Try it:
Print each line from the start of the records below up through the line where "Given: Click the divider" is found, exactly as given.
####
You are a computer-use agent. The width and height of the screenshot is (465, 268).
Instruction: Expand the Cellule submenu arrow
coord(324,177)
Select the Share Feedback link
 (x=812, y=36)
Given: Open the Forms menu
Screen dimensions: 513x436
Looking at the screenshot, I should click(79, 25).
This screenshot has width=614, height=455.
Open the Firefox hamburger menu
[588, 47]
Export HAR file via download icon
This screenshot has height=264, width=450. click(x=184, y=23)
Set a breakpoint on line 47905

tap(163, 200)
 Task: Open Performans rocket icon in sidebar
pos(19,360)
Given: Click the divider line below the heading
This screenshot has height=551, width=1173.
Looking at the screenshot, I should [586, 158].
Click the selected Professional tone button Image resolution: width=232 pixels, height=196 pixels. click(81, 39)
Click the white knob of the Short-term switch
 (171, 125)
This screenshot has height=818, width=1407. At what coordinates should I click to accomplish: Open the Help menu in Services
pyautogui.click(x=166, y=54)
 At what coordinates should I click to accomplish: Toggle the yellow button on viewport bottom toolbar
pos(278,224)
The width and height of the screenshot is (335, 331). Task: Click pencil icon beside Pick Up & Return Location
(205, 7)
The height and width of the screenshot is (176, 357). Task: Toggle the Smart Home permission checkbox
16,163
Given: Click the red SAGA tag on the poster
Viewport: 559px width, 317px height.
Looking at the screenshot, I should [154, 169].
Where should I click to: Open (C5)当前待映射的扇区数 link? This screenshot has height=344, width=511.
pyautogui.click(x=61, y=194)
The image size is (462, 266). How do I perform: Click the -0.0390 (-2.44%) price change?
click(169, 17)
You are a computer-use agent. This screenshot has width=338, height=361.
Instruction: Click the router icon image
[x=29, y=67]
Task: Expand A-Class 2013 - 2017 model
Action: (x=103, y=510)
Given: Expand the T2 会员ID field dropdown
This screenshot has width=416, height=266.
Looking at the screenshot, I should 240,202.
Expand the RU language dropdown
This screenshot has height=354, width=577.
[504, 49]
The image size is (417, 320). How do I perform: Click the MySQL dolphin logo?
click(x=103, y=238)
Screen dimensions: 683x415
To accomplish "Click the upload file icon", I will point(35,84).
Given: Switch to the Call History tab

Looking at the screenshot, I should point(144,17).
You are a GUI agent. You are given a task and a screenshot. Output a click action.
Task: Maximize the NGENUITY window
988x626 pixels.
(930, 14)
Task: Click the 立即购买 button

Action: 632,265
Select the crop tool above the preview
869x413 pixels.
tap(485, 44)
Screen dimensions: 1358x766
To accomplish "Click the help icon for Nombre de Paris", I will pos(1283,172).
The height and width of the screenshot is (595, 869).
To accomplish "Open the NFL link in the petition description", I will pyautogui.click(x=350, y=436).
####
Result of this exercise:
You are a computer-use agent. The width and height of the screenshot is (465, 268).
Instruction: Expand the Cellule submenu arrow
coord(324,177)
Select the Share Feedback link
 (x=812, y=36)
Given: Open the Forms menu
Screen dimensions: 513x436
Looking at the screenshot, I should click(79, 25).
This screenshot has width=614, height=455.
Open the Firefox hamburger menu
[588, 47]
Export HAR file via download icon
This screenshot has height=264, width=450. click(x=184, y=23)
Set a breakpoint on line 47905

tap(163, 200)
 Task: Open Performans rocket icon in sidebar
pos(19,360)
Given: Click the divider line below the heading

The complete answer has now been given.